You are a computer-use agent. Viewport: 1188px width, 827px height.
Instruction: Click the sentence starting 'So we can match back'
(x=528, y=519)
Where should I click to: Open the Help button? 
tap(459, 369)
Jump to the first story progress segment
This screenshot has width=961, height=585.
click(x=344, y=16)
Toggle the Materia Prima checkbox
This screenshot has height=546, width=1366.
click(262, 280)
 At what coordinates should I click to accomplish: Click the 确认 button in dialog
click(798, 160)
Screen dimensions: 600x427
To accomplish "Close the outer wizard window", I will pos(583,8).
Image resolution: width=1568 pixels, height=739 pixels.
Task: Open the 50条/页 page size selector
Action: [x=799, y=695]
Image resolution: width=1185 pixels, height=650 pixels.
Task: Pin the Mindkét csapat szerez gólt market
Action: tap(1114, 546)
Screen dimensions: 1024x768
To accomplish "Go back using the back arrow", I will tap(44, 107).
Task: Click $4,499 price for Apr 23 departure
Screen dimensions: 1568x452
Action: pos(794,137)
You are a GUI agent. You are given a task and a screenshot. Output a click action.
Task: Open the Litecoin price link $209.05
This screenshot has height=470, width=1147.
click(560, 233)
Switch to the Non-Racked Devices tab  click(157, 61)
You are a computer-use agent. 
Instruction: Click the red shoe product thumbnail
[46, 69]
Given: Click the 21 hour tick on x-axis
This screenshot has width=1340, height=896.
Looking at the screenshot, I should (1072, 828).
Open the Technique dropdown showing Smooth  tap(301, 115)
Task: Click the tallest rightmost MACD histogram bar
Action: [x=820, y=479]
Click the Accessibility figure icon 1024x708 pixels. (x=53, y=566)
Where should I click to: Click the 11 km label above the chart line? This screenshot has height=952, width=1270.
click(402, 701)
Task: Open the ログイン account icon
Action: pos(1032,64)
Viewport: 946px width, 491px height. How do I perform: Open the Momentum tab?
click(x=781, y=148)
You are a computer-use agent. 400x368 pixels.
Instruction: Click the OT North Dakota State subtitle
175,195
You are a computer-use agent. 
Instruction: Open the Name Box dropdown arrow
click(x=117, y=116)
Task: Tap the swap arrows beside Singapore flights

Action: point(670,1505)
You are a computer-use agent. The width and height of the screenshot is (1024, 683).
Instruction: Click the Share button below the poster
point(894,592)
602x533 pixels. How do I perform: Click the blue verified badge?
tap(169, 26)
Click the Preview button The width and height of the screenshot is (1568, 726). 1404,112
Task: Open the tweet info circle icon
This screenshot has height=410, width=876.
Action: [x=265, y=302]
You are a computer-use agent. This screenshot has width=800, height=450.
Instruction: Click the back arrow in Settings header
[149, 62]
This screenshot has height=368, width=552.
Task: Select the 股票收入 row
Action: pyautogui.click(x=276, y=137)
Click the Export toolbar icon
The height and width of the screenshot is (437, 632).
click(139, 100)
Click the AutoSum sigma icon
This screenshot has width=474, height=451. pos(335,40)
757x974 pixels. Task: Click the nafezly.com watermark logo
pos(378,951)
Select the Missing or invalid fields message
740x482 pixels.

- [Assignment]
Search the listing for "agent" and copy each line holding it.

- [Answer to the problem]
You are a computer-use agent. Viewport: 1188px width, 827px height.
You are a GUI agent. You are given a task and a screenshot. Output a click action.
You are a computer-use agent. 
You are a computer-use agent. 400x368 pixels.
You are a computer-use agent. 
You are a computer-use agent. The width and height of the screenshot is (1024, 683).
You are a computer-use agent. This screenshot has width=800, height=450.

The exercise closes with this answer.